### What to do
Please print the data below verbatim, starting with the line that contains "Task: Open the fnord participant portrait" and continuing through the end of the data, leaving out the pictures.

Rows from a dataset:
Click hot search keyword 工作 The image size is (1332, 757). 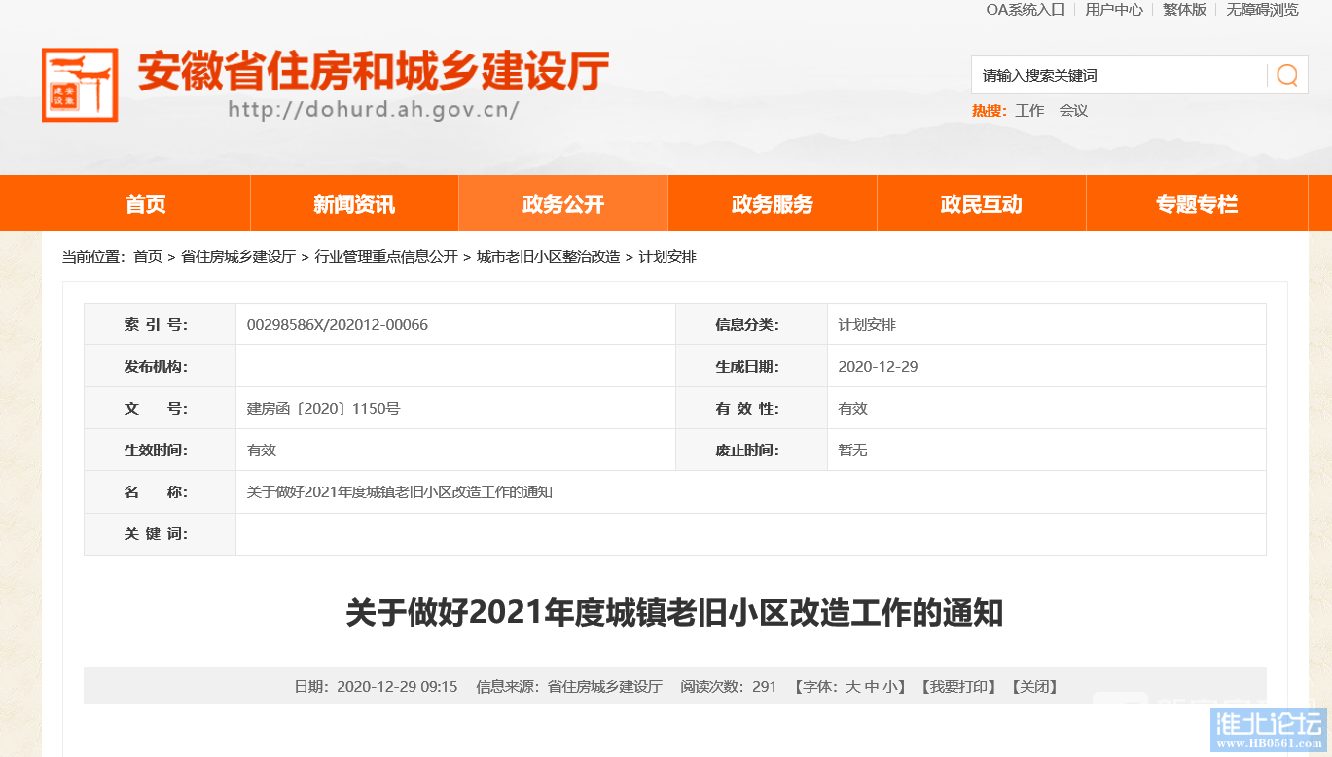[1029, 111]
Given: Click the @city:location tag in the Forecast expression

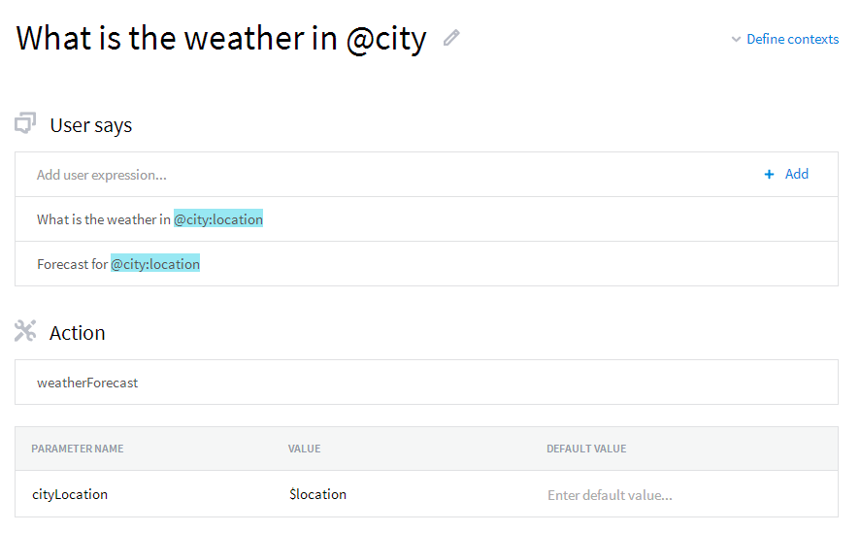Looking at the screenshot, I should (x=155, y=264).
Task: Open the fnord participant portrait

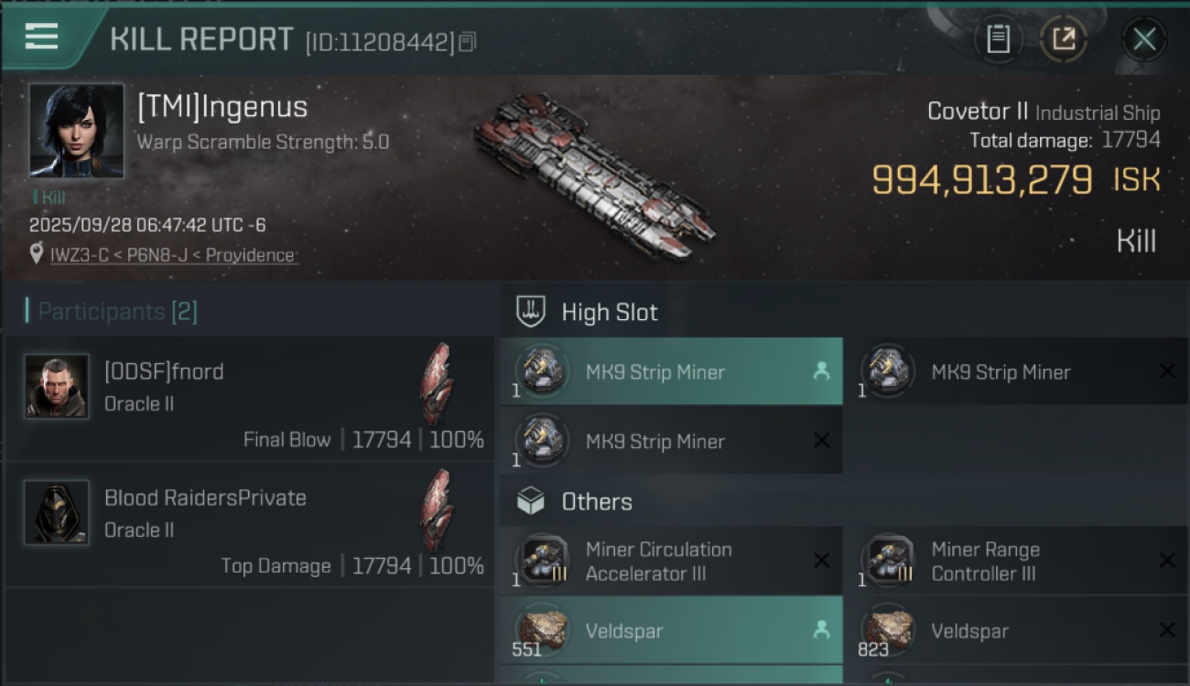Action: [x=57, y=387]
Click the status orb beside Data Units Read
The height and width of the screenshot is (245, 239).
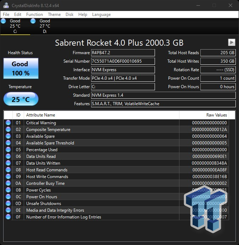pos(8,156)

### Solution for this exercise
Task: Open the fnord participant portrait

Action: [x=57, y=387]
Click the status orb beside Data Units Read
The height and width of the screenshot is (245, 239).
pos(8,156)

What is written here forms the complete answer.